Llega, como hemos dicho, a Gagliano, segundo personaje importante, del que se muestra minuciosa y certeramente tanto a los pobladores como las casas, las calles, los alrededores, el cementerio, elementos del folklore local… Un pueblo del Sur situado en los altos, en el que nieva, en el que la niebla lo recubre en ocasiones, en el que la lluvia enloda los caminos… Pocas veces hemos visto en el cine, con tanta precisión y belleza como en este caso, un lugar y a sus pobladores. Sólo por esto vale la pena ver la película.

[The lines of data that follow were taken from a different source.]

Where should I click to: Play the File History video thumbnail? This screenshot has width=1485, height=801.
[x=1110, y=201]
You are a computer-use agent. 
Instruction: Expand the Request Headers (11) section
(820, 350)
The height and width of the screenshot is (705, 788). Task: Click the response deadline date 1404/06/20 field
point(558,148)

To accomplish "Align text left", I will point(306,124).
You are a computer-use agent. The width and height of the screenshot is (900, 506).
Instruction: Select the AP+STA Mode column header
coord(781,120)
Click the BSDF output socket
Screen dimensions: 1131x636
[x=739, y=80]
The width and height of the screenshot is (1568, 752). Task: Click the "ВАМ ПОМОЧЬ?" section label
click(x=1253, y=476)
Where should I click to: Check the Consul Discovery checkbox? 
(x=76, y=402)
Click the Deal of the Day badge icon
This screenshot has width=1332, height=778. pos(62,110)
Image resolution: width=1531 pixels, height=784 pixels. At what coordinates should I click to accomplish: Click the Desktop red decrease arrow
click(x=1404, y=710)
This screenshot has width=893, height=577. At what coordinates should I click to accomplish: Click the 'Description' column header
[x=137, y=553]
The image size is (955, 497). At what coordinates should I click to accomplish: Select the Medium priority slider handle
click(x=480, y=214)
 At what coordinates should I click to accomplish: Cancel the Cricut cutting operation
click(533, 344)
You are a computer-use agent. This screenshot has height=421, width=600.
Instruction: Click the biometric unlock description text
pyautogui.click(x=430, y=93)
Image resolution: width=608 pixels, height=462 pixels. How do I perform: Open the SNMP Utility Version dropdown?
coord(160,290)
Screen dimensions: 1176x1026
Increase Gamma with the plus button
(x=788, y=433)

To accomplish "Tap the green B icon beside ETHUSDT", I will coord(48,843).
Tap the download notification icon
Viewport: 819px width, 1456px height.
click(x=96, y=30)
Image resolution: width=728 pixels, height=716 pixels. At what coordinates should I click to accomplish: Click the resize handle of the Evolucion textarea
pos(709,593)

Con unas imágenes pausadas, pertinentes, llegamos a la comarca por una carretera desde la que se ubica el pueblo, luego llegamos a la entrada de éste, recorremos la callejuela en la que se enclava la miserable casa en donde va a vivir Carlo Levi, visitamos la plaza, en la que conocemos a Don Luisino (alcalde, maestro y jefe local del fascio), a los dos médicos con que cuenta la población y a don Traiela, el cura borracho que pasa cerca de ellos como una sombra. Luego conoceremos otras partes de la zona y a otros personajes. Sólo por esto vale la pena ver la película.

Claro que un lugar habitado no consta sólo de casas y calles. Hay que saber además algo del conjunto de los pobladores, de sus costumbres, rituales, supersticiones, creencias, modos de vida, actitudes ante las autoridades, etc. Todo eso nos lo muestra Rosi como si no se lo propusiera, como si fuese inevitable o natural. Pero es que además de la población en conjunto, hay un buen número de personajes secundarios o episódicos, tan bien tratados cinematográficamente que apenas los vemos unos minutos y ya los conocemos para siempre.

Los diálogos son precisos y llenos de sentido. Las imágenes son magníficas, como si la cámara se ubicara en cada momento en el lugar exacto; y son siempre hermosas, tanto cuando muestran la comarca como el pueblo como los interiores de las casas, aun dentro de la miseria de éstas. Pero es que, además, la película contiene ideas, situadas pertinentemente, sobre la historia y el arte, sobre la religión y el estado… Y se señalan actitudes. Unas, como las de don Luisino, son de desprecio hacia los pueblerinos (“Los campesinos son supersticiosos e ignorantes”, dice); otras, como la de Don Carlo, van desde un frío mirar hasta el acercamiento primero y la comprensión después, hasta el punto de llegar a atenderlos como médico a pesar de la reticencia de los dos médicos oficiales o ante las negativas de “el jefe”.

Dicha comprensión se extiende desde el cura Traiela hasta los niños, a los que intenta enseñarles a pintar, señalándoles que “hay que aprender a mirar hasta ver el aire”. Y llega a ser recíproca, pues todos lo buscan como médico, aunque no pueda ejercer, convencidos de que sólo él puede salvar al familiar enfermo. Y llega hasta los espectadores, cuando contemplan los lamentos de las mujeres ante una muerte, la revuelta que una de esas muertes puede causar; y hasta don Luisino y su esposa, cuando también quieren que a su hijo enfermo lo trate don Carlo.

Y finalmente llega hasta los espectadores, pues respiramos aliviados cuando Carlo Levi abandona Cagliano, a pesar de la comprensión que tanto él como nosotros llegamos a experimentar.